In 2011 SAMHSA issued a policy statement that all mental health service systems should identify and apply TIC principles. The TIC concept expanded into specific disciplines such as education, child welfare agencies, homeless shelters, and domestic violence services. SAMHSA issued a more comprehensive statement about the TIC concept in 2014, described below.

The term  (TVIC) was first used by Browne and colleagues in 2014, in the context of developing strategies for primary health care organizations. In 2016, the Canadian Department of Justice published "Trauma- (and violence-) informed approaches to supporting victims of violence: Policy and practice considerations".

In many ways TIC/TVIC concepts and models overlap or incorporate other models, and there is some debate about whether there is a difference. The confusion may be due to whether TVIC is seen as a model instead of a framework or approach which brings in knowledge and techniques from other models. A client/person-centered approach is fundamental to Rogerian and humanistic models, and foundational in ethical codes for lawyers and medical professionals. Attachment-informed healing professionals conceptualize their essential role as being a transitional attachment figure (TAF), where they focus on providing protection from danger, safety, and appropriate comfort in the professional relationship. TIC proponents argue the concept promotes a deeper awareness of the many forms of danger and trauma, and the scope and lifetime effects exposure to danger can cause. The prolific use of TVIC may be evidence it is a practical and useful framework, concept, model, or set of strategies for helping-professionals.

What is trauma and violence? 
Trauma can result from a wide range of experiences which expose humans to one or more physical, emotional, and/or relational dangers.

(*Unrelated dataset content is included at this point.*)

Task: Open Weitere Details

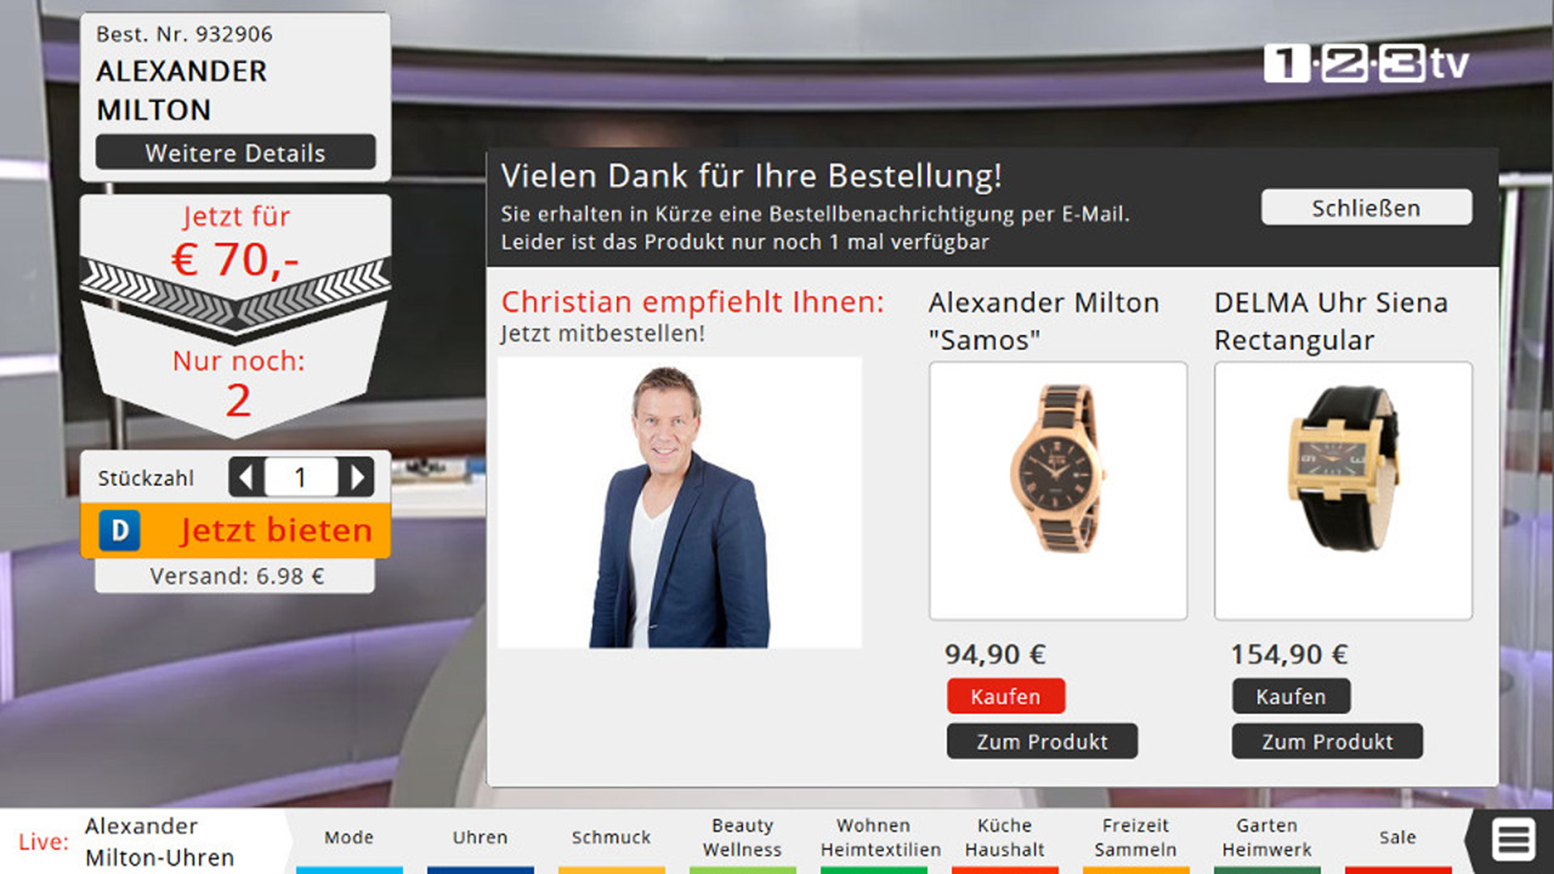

 Physical: Physical injury, brain injury, assault, crime, natural disaster, war, pain, and situational harm like vehicle or industrial accidents.
 Relational—adult: Interpersonal trauma, domestic violence, intimate partner violence, controlling behavior and coercive control, betrayal, gaslighting, DARVO, traumatic bonding, and intense emotional experiences such as shame and humiliation.
 Relational—child: For children, it can also involve childhood trauma, adverse childhood experiences, separation distress, and negative attachment experience (controlling, dismissive, inconsistent, harsh, or harmful caregiving environments).
 Social/structural: Social and political, structural violence, racism, historical, collective, national, poverty, religious, educational, the various forms of slavery, and cultural environments.
 PTSD: Non-complex or complex post-traumatic stress disorder, and continuous traumatic stress.
 Psychological and pharmacological: Psychological harm, mental disorders, drug addiction, isolation, and solitary confinement.
 Secondary: Vicarious or secondary exposure to other's trauma.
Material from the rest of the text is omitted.